INFORMATION GIVEN:

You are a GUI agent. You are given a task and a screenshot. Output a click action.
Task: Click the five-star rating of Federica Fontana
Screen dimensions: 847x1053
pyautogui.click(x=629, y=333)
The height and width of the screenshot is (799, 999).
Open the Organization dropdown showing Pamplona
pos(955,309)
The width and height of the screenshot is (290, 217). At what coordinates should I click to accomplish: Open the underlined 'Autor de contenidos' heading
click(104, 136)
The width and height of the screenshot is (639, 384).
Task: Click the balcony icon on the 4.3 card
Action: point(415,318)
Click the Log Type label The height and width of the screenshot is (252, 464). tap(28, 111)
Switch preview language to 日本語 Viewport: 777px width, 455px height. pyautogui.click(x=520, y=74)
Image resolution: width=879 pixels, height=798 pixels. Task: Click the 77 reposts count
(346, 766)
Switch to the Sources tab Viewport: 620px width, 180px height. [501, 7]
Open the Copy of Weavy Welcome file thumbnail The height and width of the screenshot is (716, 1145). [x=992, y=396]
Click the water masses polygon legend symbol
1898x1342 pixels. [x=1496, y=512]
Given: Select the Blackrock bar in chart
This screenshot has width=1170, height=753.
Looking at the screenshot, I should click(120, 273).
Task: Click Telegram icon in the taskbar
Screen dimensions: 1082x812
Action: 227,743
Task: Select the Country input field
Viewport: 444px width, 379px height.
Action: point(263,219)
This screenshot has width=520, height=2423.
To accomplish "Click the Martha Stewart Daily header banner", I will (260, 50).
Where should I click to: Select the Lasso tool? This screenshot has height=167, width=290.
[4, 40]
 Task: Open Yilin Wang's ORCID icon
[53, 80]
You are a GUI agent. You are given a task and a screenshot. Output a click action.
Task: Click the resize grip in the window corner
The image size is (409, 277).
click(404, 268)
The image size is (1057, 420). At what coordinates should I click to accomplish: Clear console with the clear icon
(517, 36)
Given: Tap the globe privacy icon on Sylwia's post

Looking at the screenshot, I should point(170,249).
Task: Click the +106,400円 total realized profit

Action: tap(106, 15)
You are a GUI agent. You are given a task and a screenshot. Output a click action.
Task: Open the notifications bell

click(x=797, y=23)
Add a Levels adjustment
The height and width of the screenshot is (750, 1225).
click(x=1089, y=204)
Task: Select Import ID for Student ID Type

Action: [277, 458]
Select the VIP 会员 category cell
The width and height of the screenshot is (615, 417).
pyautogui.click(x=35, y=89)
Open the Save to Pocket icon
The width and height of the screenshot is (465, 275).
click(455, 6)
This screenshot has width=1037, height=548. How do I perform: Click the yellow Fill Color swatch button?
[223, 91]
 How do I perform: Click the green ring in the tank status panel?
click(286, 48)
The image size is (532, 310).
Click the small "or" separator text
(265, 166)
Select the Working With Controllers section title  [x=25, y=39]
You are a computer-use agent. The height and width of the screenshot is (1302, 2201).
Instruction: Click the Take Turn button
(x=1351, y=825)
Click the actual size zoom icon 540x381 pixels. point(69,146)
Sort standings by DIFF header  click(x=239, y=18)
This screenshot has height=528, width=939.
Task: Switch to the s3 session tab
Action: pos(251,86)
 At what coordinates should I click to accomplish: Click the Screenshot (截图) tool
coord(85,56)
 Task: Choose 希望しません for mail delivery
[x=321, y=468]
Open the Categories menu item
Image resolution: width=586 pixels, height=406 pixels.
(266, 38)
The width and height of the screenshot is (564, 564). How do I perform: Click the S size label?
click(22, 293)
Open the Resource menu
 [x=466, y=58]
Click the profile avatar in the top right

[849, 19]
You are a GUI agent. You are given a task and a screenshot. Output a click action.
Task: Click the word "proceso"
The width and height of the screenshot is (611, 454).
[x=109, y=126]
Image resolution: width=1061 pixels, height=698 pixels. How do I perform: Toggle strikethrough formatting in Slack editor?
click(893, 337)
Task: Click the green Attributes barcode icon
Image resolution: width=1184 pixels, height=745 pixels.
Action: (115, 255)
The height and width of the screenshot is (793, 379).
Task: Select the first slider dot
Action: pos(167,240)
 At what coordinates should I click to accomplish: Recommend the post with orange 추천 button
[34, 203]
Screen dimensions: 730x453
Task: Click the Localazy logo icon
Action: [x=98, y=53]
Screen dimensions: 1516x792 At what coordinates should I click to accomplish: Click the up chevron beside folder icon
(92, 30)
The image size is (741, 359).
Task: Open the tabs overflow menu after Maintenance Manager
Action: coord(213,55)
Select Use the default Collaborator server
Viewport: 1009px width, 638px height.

YOUR GOAL: Revise the material from the line with "The width and height of the screenshot is (290, 217)." up to and including the line with "Click the Log", replacing "underlined" with "highlighted" and leaving everything else unchanged.

WORKED ANSWER:
The width and height of the screenshot is (290, 217). At what coordinates should I click to accomplish: Open the highlighted 'Autor de contenidos' heading
click(104, 136)
The width and height of the screenshot is (639, 384).
Task: Click the balcony icon on the 4.3 card
Action: point(415,318)
Click the Log Type label The height and width of the screenshot is (252, 464). tap(28, 111)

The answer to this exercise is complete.